A little while back I mentioned that I am going to be leading a junior high girls bible study for youth group on Wednesday evenings. Well we had our first “official” time together this past week, and I must say a few things.
1) I am really really excited about this.
First the word was that the group would be comprised of grade 8 and 9 girls, and now it appears I’ve got a few grade 10 girls as well. Super! These girls are all amazing. Most of them I know from having been in senior high when they were littler (is that a word?), and there are a few new girls too, which is super. They’re loud and have short attention spans and like to talk about boys. A LOT :)
We spent our time together compiling a list of things they want to discuss this year. The list includes
:Ways to get closer to God:
:Ways God speaks to us:
2)I am really really scared about this.
I’m little. I grew up having a limited amount of self esteem. I guess part of that is because I’m short and when you’re the shortest in your class for 13 of your 13 years of going to school, people bug you. And tease you. And make jokes. Yeah, funny for them. Because in their minds, they were bigger, therefore, they were better. More competent. So now part of me wants to buy into the fact that I’m not a competent person for this challenge. But really, who is? I have to rely on God to help me through this, because he surely knows that I’m no experienced teacher. My prayer is that I can help and not hinder these girls’ walks with Christ.
3)What’s the ideal for youth ministry?
This I have not found an answer to. All I know is that for the most part, the way youth ministry is being approached is all wrong. I mean, for all my junior high years I never even went to youth because I felt too much like an outsider. Then when I did go, I didn’t feel like anyone understood me. I would go to small group at youth and we’d go through a lesson that was photocopied out of a book and fill in the blanks and we’d say, “yeah, i’ll put this in my bible and look back at it as a reference,” when really I never did. How does a xeroxed lesson know what’s going on in my heart and my life? They never did. What I have determined so far is that kids do not want to be preached at, they want to be related to.

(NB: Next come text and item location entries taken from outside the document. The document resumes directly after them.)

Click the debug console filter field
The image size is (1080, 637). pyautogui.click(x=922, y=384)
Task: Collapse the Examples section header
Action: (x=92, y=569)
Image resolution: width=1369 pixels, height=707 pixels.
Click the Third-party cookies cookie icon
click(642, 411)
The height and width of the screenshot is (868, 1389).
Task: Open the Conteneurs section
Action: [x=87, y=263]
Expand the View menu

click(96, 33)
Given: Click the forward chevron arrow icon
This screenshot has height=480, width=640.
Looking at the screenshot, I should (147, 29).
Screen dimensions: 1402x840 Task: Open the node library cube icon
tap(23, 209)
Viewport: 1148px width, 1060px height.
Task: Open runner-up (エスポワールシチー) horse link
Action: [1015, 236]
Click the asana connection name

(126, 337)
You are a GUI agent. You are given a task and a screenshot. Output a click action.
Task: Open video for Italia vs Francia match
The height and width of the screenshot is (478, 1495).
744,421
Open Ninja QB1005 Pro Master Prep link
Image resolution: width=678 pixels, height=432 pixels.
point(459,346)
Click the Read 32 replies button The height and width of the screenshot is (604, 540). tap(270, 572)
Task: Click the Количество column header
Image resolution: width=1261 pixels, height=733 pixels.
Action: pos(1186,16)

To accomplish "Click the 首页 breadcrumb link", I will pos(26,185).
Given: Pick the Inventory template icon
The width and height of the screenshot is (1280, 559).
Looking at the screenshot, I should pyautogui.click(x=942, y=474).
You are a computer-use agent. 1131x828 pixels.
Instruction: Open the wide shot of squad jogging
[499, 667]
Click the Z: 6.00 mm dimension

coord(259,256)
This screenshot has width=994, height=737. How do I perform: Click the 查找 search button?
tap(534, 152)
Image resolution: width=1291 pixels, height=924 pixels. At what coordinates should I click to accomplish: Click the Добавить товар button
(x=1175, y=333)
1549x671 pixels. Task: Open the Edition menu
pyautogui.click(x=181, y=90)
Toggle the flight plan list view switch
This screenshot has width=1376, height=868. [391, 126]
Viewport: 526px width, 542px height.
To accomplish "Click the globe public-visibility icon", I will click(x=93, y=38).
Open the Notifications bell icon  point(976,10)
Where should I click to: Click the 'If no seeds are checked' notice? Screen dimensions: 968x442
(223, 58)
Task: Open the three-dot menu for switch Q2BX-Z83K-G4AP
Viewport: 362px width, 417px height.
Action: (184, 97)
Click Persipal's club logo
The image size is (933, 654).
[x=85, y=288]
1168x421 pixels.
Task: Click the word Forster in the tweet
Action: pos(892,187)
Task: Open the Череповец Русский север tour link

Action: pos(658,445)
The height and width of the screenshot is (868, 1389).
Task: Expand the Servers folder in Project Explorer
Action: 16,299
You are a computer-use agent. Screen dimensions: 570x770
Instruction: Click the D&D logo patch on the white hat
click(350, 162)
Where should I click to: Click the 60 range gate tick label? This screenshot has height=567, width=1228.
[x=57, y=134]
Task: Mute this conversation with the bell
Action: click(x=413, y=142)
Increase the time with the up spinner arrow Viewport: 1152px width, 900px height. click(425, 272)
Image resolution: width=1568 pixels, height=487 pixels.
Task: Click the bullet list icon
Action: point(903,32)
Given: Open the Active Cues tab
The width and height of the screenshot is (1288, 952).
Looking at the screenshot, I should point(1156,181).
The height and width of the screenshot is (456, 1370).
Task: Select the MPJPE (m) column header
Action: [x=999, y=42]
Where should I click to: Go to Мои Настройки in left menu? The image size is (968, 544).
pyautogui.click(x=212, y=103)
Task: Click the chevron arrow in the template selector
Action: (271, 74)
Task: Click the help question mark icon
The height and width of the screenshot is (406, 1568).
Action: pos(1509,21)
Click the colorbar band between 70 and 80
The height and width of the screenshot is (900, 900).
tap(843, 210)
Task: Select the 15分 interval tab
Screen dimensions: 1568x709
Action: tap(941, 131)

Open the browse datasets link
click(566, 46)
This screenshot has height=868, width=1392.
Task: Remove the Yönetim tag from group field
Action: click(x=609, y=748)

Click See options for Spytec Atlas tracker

I want to be a leader who facilitates discussion. I want to be able to help them discover answers to the questions inside them instead of preaching to them.
This is going to be a stretching time. Next week we’re discussing how to help your friends when they’re having problems, “especially problems with their Christian walk”. Talk about a loaded issue. These girls want to dig, they’re not satisfied with surface stuff. I’m excited. And scared. Please pray. And if you’ve got any insight to lend, please do so.